Qué es el síndrome visual informático y cómo combatirlo

Parpadear, descansar los ojos, ajustar el brillo de los dispositivos electrónicos y mantener una postura correcta pueden ayudar a combatir los síntomas del síndrome visual informático (SVI).

Así lo explicó la doctora Nagore Urrestarazu, oftalmóloga del Instituto Clínico Quirúrgico de Oftalmología (ICQO) (País Vasco, España).

La experta señaló que abrir y cerrar los ojos 2 segundos una vez cada hora sirve para ayudar a lubricar el ojo con lágrima. Del mismo modo, remarcó que pueden ser “buenas prácticas mirar por la ventana o a algún objeto distante, para que los músculos oculares descansen”.

Lo ideal es descansar un minuto cada 15 para disminuir la fatiga ocular”, recomienda. En este sentido, comentó acerca de la regla 20-20-20, que consiste en que cada 20 minutos hay que enfocar el ojo a 20 pies de distancia (6 metros) durante 20 segundos.

Este síndrome se da porque «estamos enfocando continuamente, con lo que los ojos tienen que hacer un esfuerzo constante, además mantenemos los ojos muy abiertos debido a la atención que requiere una pantalla, lo que hace que instintivamente reduzcamos los parpadeos, lo que reduce la lágrima y aumenta la sequedad ocular y además por la luz azul-violeta que emiten», explicó la doctora.

Es conveniente realizar ciertos movimientos especiales para "descontracturar" la visión (Foto: HQuality/Shutterstock).

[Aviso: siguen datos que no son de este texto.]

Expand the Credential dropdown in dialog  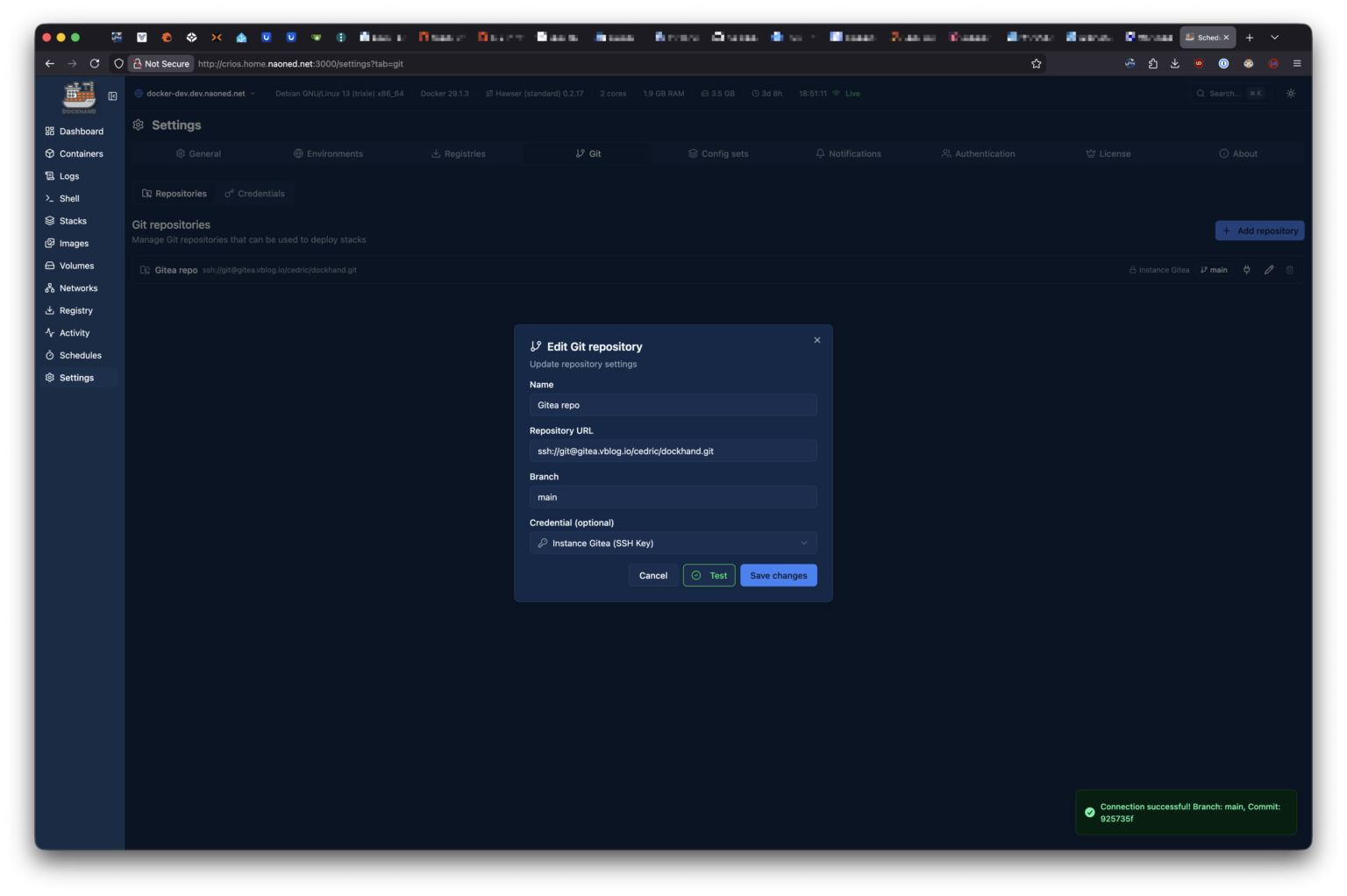(x=673, y=544)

Es conveniente realizar ciertos movimientos especiales para «descontracturar» la visión (Foto: HQuality/Shutterstock).

Entre sus principales síntomas se encuentran:

– fatiga visual,

– ojos secos,

– irritación,

– enrojecimiento,

– visión doble

– dificultad para reorientar los ojos

– dolor de cabeza,

– dolor de cuello

– cansancio.

Además, estos síntomas pueden verse agravados por condiciones como la iluminación o la ventilación.

Se estima que el 90 por ciento de las personas que pasan más de tres horas diarias frente a una pantalla padecen o padecerán este síndrome, como consecuencia de la elevada exposición.

Además, se prevé que esta cifra aumente, ya que en 2030 más del 30 por ciento de los chicos y chicas tendrán miopía como consecuencia del uso excesivo de los smartphones y tablets.